U.S. Pat. No. 4,641,475 to J. Berridge discloses a moisture resistant seam assembly for building structures in which an elongate seam is formed by adjoining mating flanges of adjacent channel-shaped building surface covering members. The assembly comprises a seam cover member, a seal means within the seam cover member, and an anchor clip. The seam cover member is positioned over the elongate seam, and the seal means therein sealingly engages the adjoining mating flanges for preventing fluid migration between the seal cover member and the elongate seam.

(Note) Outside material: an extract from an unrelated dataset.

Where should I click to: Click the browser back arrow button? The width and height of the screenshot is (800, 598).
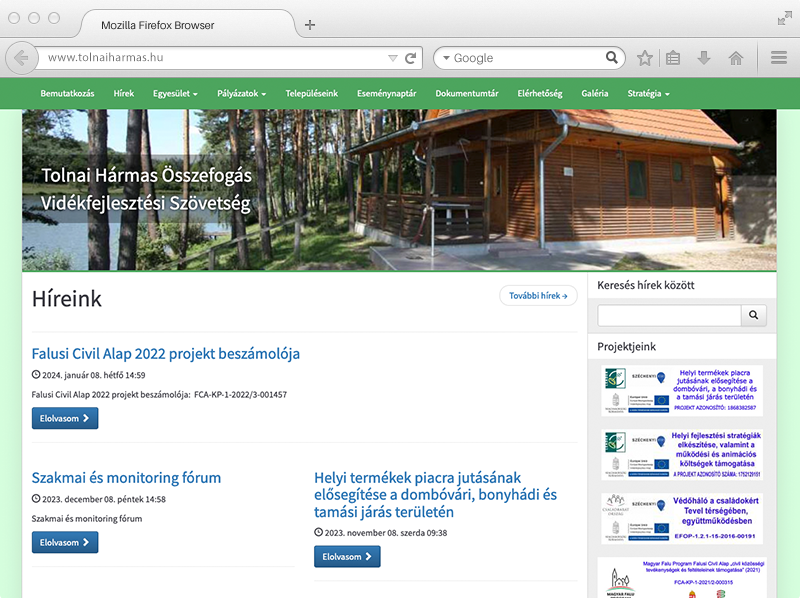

Another type of seam which has been employed in the joining of panels is a lap seam assembly in which the respective panels are lapped substantially in the plane of the panels when reposed on a flat surface, and overlaid with an adhesive tape. Such seam construction depends for its mechanical integrity on the shear and peel strength characteristics of the adhesive tape, and the bond produced between the tape and the panel substrate. These constructions are generally of low strength and structural integrity characteristics, and typically are not suitable for protective garments of the type contemplated by the present invention.
Bonded seams formed by hot melt adhesive joining methods are known in various garment applications, but have the disadvantage that they typically weaken the seam's supporting fabric by thermal degradation thereof during the seam-forming operation so that the mechanical properties of the supporting fabric, e.g., its tensile strength, are detrimentally reduced.
Accordingly, it would be highly desirable to provide an improved seam assembly for joining adjacent panels of a protective garment, utilizing a bound seam as desirable to provide a high level of structural integrity and mechanical strength of the garment in use, but which is highly penetration resistant to liquids, beyond the level of resistance provided by a bound seam per se.
It is therefore an object of the invention to provide an improved seam assembly of such type, utilizing a bound seam to impart mechanical strength and structural integrity, and which is moreover highly liquid penetration resistant.
It is another object of the invention to provide an improved seam assembly of such type, which can be formed in a quick, efficient, and economical manner at ambient (room) temperature.
Other objects and advantages of the invention will be more fully apparent from the ensuing disclosure and appended claims.